El pasado año, en una polémica sobre la paternidad martiana del cuento “Irma”, desarrollada a través de cubaencuentro, un buen coterráneo residente desde hace décadas en Estados Unidos salió en defensa de mis puntos de vista oculto tras el seudónimo El Cubañejo Andarín, que alcanzó una resonancia tal por su conocimiento del asunto y la certeza de sus puntos de vista que muchos pensaron era yo mismo disfrazado. En honor a él, cuya identidad se me ha prohibido develar, y a su simpático seudónimo, da inicio hoy esta columna incitadora del diálogo, no de la polémica, aunque tampoco la rehúye si la motivación lo amerita.

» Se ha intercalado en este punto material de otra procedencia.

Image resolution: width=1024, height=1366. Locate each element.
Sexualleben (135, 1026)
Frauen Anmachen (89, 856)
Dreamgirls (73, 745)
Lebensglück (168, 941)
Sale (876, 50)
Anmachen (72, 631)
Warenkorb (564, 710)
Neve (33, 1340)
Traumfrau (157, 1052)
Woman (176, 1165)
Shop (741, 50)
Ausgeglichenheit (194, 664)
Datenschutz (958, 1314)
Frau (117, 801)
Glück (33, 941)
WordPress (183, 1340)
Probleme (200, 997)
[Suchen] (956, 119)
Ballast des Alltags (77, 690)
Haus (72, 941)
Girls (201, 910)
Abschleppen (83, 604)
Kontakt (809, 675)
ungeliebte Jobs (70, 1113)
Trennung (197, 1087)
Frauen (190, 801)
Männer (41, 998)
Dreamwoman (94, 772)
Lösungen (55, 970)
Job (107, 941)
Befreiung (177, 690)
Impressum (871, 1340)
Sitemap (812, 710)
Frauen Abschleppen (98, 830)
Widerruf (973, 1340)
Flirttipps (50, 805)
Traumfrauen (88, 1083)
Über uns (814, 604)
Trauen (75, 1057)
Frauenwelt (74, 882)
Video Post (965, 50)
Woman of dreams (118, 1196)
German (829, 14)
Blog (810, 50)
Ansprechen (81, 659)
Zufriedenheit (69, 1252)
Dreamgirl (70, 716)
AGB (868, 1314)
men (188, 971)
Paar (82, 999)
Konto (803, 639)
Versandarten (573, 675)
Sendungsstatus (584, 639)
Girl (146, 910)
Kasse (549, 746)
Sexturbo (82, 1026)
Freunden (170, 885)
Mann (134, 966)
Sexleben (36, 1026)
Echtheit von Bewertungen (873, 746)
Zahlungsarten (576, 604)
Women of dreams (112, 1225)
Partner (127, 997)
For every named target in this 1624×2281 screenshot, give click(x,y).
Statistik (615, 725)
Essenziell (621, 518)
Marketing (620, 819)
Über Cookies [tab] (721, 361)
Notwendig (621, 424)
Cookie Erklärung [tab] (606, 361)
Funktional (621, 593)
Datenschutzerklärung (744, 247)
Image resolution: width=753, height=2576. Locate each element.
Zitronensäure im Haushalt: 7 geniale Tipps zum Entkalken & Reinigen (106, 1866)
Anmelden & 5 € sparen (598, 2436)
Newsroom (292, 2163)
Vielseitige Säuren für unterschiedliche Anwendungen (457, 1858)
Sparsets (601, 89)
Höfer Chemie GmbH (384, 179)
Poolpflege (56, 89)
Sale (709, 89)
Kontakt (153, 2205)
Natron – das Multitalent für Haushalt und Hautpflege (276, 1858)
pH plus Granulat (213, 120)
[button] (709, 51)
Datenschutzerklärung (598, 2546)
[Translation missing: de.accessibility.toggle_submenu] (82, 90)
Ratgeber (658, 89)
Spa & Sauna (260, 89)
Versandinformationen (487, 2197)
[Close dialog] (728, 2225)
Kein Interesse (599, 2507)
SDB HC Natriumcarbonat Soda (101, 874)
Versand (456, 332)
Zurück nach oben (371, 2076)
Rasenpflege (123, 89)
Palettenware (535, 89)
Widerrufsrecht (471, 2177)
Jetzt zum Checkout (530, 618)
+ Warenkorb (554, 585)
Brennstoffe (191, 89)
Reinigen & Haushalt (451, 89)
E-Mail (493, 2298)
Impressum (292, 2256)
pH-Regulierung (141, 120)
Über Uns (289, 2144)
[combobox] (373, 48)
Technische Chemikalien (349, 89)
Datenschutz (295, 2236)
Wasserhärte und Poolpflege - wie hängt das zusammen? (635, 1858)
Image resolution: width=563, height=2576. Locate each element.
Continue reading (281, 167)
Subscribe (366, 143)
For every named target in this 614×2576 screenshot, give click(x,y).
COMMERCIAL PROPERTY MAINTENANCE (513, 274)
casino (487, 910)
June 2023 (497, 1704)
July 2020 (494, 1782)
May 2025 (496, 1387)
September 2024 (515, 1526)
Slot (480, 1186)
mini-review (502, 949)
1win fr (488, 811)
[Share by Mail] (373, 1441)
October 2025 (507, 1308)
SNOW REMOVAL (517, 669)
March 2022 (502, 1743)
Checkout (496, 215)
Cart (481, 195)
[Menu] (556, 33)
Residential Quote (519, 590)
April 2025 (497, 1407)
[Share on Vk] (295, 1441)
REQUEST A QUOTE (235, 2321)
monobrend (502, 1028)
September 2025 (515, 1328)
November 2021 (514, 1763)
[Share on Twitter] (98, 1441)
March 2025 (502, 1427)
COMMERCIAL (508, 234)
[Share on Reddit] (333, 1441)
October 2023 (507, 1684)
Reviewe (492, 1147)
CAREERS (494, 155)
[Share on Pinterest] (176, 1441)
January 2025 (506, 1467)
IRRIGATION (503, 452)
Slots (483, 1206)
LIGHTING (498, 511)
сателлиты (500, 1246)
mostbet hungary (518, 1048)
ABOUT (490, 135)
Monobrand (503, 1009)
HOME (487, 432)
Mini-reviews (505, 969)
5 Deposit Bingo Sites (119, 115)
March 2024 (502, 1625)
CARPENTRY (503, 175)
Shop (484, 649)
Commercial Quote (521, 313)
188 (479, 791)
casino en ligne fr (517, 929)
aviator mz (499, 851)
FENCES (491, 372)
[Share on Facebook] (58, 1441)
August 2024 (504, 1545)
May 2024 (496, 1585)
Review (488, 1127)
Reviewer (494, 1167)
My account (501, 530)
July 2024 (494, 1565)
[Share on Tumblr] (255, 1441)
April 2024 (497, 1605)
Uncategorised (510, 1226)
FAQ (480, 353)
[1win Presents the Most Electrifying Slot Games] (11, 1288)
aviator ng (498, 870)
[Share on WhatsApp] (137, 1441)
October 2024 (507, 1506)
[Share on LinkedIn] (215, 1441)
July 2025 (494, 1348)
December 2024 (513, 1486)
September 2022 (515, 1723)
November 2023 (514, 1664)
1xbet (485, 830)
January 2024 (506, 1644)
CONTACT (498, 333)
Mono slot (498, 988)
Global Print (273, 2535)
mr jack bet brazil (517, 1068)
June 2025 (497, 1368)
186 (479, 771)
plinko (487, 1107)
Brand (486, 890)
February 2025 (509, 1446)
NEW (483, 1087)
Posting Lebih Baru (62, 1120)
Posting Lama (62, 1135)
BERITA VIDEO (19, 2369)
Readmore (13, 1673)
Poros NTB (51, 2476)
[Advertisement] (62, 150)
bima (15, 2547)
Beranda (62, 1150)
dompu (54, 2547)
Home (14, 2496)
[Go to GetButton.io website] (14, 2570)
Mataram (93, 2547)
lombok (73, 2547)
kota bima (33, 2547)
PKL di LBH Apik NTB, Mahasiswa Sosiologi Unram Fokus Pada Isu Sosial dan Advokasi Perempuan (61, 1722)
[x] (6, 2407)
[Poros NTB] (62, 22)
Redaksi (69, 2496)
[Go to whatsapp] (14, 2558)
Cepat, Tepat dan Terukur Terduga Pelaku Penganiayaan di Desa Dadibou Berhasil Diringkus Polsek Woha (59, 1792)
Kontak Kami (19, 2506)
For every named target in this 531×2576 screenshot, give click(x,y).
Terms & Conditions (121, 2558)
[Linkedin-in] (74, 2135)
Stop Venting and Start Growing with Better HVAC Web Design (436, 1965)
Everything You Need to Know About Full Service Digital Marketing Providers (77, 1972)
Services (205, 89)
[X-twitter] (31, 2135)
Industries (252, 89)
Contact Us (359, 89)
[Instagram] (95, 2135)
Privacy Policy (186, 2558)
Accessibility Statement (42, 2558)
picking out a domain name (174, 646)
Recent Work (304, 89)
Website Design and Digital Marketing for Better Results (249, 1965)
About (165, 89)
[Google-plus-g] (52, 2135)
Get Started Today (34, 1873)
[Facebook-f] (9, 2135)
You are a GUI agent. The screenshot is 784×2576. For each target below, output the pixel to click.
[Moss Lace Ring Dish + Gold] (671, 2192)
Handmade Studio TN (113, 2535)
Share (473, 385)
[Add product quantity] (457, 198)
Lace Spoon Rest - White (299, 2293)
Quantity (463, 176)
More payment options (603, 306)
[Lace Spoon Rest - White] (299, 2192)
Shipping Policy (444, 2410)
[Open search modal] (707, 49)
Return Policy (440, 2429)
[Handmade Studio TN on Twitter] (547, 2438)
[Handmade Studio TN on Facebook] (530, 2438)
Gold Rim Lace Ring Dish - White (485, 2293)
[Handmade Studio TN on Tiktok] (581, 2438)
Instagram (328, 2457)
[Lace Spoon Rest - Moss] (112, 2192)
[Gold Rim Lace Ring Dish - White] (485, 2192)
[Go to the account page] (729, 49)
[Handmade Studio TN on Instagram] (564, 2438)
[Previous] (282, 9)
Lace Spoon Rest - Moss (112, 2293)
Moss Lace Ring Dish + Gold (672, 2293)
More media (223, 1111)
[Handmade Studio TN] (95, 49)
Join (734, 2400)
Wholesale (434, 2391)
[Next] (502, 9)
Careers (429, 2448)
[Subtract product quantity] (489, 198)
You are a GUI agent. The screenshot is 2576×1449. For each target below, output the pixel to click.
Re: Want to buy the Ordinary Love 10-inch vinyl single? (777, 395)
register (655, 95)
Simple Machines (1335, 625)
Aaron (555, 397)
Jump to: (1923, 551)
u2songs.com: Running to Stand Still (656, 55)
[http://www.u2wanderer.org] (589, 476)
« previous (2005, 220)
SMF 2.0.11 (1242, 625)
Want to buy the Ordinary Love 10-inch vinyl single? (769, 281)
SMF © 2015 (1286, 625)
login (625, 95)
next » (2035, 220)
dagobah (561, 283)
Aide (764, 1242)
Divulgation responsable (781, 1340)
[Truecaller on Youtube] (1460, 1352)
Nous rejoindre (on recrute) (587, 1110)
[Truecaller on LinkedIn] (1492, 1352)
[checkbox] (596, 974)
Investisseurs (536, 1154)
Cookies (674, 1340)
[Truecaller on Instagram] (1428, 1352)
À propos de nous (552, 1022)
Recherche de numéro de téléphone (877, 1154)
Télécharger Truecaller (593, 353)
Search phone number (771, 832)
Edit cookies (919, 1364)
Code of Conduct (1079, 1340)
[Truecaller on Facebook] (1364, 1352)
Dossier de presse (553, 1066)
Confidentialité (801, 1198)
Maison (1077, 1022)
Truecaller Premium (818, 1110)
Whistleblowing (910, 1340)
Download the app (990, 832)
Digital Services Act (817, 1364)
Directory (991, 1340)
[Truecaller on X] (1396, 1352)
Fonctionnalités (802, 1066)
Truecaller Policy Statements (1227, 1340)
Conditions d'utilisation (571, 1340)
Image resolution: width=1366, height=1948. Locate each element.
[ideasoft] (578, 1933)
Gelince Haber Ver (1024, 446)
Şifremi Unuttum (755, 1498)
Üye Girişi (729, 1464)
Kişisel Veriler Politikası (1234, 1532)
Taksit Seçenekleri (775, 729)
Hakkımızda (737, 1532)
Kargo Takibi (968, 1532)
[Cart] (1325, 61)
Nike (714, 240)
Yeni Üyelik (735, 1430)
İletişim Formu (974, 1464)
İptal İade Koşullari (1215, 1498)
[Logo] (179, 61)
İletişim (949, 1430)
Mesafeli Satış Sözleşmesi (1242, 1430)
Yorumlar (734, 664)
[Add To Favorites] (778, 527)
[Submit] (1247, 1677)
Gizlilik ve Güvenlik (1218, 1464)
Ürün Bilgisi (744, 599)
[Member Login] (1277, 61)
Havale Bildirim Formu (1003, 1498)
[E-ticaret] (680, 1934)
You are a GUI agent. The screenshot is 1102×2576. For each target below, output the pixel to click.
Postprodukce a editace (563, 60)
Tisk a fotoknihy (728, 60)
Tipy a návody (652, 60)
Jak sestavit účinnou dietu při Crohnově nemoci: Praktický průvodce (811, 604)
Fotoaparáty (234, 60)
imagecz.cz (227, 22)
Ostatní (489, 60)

Cubañejerías pretende ofrecer a los visitantes de Rialta Magazine un remanso apacible para la lectura, desde una perspectiva actual, de textos creativos o de índole crítica y hasta promocional o divulgativa, escritos por autores cubanos o extranjeros del pasado y relacionados con el variopinto espectro de la cultura cubana, en todos los casos rescatados del olvido al que, por causas diversas, han quedado relegados en ya antañonas publicaciones en franco y acelerado proceso de desaparición. Cubañejerías no intenta recrearse nostálgicamente en un pasado que fue y no volverá a ser, sino presentar obras, personajes y acontecimientos del solar patrio, rastreados en esa “selva oscura” e insuficientemente explorada que es la prensa periódica cubana (insular o extraterritorial, que de todo un poco habrá en ella), de manera que pueda ir conformándose una nueva “flor oculta” que enriquezca y diversifique nuestra visión presente y futura de la cultura cubana en sus diversas manifestaciones y exponentes, sin mirar a un lado u otro, sino con la vista puesta sólo en su grandeza y peculiaridades. En Cubañejerías, sólo al autor del texto le será dada la palabra para que se comunique con su nuevo lector. El creador de la columna fungirá únicamente como informado mediador entre el texto rescatado y el lector, sin ínfulas doctorales o doctrinales de ninguna especie.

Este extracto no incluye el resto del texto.